TI vision AI processors integrate a deep learning accelerator comprising a matrix multiplication accelerator (MMA) in an ASIC, bolted to a programmable C71 DSP. The MMA enables high-performance (4K 8-bit fixed multiply accumulates per cycle) and low-power tensor acceleration, while the C71 DSP accelerates vector and scalar operations and manages the MMA.
The combination of the MMA and C71 DSP yields an accelerator that achieves among the highest performance (inference per second) and power (inference per watt) in the industry. The programming flexibility of the C71 core enables you to keep up with edge AI innovations. And when not used for deep learning, the core can process other computationally intensive tasks while consuming low power.
The smart memory architecture makes high utilization of the accelerator possible. The accelerator comes with its own memory subsystem; a dedicated 4D-programmable direct memory access (DMA) engine for data transfer; and specialized streaming hardware that can bring data directly from external memory to the functional units of the C71 core and MMA, bypassing the cache. Tiling and supertiling features minimize data transfer to and from external memory.
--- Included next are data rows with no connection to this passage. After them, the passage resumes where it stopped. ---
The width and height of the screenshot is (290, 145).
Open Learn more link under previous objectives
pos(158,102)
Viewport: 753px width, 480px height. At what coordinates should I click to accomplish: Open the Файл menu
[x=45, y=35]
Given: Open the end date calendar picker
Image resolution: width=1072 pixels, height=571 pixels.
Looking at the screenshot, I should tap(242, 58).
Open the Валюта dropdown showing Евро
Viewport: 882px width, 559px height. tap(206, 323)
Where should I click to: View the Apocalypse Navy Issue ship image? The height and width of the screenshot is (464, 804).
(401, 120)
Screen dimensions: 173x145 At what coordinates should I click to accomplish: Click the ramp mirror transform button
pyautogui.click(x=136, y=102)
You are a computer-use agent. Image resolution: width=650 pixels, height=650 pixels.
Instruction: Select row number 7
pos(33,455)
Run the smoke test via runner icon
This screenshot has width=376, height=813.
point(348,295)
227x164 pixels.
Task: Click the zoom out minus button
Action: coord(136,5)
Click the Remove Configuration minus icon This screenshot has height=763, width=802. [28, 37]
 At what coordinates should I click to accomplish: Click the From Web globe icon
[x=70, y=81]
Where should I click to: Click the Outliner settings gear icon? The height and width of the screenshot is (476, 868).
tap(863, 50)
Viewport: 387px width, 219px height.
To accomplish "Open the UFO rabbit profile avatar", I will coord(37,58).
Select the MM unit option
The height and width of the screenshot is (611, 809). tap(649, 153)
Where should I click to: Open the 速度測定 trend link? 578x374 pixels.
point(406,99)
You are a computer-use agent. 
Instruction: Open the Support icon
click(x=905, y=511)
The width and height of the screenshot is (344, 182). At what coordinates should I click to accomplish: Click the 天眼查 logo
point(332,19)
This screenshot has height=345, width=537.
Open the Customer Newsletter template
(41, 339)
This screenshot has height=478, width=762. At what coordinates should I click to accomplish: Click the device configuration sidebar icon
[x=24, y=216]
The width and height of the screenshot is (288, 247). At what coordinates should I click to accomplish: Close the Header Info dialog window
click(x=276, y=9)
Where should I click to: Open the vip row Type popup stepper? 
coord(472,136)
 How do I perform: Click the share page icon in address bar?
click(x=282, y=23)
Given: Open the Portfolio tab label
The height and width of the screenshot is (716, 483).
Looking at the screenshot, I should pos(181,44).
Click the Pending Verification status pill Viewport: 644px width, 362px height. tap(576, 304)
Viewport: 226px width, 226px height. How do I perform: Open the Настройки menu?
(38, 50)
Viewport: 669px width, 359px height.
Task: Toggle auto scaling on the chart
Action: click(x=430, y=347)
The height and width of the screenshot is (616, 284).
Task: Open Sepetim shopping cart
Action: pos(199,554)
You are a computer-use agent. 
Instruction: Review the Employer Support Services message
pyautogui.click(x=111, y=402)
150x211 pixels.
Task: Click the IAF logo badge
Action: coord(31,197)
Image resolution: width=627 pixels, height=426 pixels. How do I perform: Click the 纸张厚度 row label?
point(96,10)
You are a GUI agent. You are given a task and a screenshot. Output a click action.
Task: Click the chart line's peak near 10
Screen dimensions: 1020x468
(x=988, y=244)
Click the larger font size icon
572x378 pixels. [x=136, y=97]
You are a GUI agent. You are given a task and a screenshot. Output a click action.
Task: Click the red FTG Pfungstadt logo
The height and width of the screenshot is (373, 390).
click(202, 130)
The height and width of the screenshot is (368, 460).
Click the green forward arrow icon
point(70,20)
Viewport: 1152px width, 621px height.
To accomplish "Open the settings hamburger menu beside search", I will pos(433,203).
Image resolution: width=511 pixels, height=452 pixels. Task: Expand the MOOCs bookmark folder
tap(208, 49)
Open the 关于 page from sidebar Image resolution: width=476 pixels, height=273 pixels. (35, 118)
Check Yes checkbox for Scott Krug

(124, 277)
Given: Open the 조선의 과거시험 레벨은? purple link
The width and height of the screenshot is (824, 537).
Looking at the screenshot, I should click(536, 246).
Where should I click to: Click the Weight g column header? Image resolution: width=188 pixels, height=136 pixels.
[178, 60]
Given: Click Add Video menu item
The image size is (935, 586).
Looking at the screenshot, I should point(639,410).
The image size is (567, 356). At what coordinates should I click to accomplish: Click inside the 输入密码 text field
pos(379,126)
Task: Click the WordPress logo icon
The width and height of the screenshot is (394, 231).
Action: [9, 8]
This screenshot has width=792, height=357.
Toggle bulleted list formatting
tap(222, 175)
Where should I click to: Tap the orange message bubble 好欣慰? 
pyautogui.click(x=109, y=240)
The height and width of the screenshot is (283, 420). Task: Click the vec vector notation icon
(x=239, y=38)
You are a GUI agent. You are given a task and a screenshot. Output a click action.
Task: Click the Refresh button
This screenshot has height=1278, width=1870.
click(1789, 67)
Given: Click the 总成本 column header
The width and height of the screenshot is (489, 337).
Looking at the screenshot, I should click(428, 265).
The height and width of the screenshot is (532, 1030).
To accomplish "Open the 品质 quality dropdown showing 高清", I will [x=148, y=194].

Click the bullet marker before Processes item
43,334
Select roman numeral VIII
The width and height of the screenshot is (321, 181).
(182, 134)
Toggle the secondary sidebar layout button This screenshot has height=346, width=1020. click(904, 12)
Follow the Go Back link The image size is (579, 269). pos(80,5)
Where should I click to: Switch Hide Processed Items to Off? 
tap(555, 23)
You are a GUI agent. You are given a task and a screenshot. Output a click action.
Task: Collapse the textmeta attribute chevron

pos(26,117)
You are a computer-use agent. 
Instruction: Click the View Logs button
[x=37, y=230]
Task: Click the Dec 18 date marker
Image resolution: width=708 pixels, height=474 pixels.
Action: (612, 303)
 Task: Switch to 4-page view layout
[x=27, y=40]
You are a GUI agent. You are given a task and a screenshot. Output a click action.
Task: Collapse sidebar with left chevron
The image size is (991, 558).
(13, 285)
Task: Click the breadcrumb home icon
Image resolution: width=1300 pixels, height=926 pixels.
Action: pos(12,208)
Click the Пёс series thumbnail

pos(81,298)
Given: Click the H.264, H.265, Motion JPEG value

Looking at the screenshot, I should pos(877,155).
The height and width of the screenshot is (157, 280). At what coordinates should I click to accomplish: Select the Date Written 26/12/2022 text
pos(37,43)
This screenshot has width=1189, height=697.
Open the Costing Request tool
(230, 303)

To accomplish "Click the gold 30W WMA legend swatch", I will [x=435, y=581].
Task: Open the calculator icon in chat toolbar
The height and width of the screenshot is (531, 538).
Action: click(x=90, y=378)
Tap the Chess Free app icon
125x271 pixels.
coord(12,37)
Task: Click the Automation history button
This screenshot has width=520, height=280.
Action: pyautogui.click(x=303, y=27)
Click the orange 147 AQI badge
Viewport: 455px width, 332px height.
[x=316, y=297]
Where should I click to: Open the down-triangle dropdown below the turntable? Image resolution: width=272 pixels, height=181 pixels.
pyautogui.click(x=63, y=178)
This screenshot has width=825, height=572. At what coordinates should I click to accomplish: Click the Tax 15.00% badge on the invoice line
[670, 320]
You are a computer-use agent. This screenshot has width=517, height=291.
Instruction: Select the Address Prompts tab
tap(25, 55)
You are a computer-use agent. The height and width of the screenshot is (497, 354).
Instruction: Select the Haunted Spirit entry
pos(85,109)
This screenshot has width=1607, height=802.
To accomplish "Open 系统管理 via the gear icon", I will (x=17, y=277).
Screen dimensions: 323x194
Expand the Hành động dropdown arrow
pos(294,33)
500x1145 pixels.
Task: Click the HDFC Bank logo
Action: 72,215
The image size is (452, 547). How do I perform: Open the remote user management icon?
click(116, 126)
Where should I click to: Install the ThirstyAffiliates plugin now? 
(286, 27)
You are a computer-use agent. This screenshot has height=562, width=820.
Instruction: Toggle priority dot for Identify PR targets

Table 2 shows an 8-bit fixed inference performance on the AM68A and TDA4VM with an 8-TOPS-per-second accelerator. Reported performance is with batch size 1, and a single 32-bit LPDD4.
Network | Image Resolution | Frames Per Second (fps) |
---|---|---|
MobileNet_v1 | 224 × 224 | 741 |
Resnet-50 V1.5 | 224 × 224 | 162 |
SSD-MobileNets-V1 | 300 × 300 | 385 |
Disclaimer: TI has used the MLPerf recommended models and guidelines for edge AI interference benchmarking. TI has not yet submitted the results to the MLcommons organization.